The regulator according to the invention as shown in detail in FIG. 4 is constituted by the cage 1, the differential piston 2, the spring 3 and the core 4 which can be made in one piece with the nozzle 5 and can be housed either in the pusher 6 or in a mounting cylinder 7, illustrated in fig. 6. The discharge channel is formed by pipes 8, 9, 10 and 11. In order to allow the product 18 to cross the various pipes which form the evacuation channel 8a even if the differential piston 2 compresses the spring 3 in block, the differential piston 2 is provided with grooves 16 and 16a. The force of the spring 3 is preferably chosen so that if the product 18 is subjected to an initial pressure of 5 bar, the spring is compressed in block to allow the differential piston 2 to press firmly against the core 4. The latter is preferably inserted into the nozzle 5, so that it forms with the edge 19 thereof a depression 19a, from which the supply channels 21 of the nozzle 5 start. The upstream face of the core 4 carries the protuberances 22 and are center presents the chamber 23, from which leave the grooves-conduits 24, each of which forms tangent with the circumference of the chamber 23. The upstream face of the protrusions 22 and the circular edge 19 of the nozzle 5 are in firm contact with the cage 1 , so that the grooves-conduits 24 become reellement of the conduits which connect the chamber 23 to the recess 19a which thus becomes an annular conduit from which the product 18 is introduced into the supply channels 21 of the nozzle 5.

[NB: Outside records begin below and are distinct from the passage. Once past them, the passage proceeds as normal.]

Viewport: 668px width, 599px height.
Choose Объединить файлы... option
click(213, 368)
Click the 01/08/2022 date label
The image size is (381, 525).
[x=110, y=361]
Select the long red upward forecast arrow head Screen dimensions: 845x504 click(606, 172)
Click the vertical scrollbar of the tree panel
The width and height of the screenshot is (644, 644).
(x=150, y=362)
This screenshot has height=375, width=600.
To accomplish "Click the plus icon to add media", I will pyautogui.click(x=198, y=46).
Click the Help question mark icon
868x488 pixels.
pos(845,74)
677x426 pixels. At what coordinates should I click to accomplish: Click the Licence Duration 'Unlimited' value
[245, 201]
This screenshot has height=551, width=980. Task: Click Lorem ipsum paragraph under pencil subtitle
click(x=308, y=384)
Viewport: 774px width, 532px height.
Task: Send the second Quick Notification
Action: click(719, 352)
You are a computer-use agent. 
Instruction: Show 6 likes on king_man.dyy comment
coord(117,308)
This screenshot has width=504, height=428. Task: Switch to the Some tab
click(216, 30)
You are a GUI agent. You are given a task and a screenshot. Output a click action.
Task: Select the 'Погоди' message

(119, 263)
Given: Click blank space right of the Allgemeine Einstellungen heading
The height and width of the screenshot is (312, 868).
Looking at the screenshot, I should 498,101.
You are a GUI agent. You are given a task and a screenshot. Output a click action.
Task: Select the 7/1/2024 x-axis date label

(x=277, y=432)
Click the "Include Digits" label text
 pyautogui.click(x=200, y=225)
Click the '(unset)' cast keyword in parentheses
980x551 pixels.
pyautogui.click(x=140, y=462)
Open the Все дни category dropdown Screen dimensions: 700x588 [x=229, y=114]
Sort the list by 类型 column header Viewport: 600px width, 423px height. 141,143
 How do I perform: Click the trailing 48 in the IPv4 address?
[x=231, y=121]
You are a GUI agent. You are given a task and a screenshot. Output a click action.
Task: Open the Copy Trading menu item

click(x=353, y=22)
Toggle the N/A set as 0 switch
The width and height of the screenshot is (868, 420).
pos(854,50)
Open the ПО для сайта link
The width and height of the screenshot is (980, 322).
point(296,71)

The regulation of the flow using the regulator according to the invention is illustrated in FIG. 7, the line 45 of which represents the flow of product 18 per unit of time, when a commercial nozzle is used, while the line 36 shows the flow per unit of time, obtained when a nozzle is used according to the American patent No. 4,260,110 alone. Line 37 illustrates the flow rate per time unit obtained by using the regulator according to the invention in common with the aforementioned nozzle.

Claims (27)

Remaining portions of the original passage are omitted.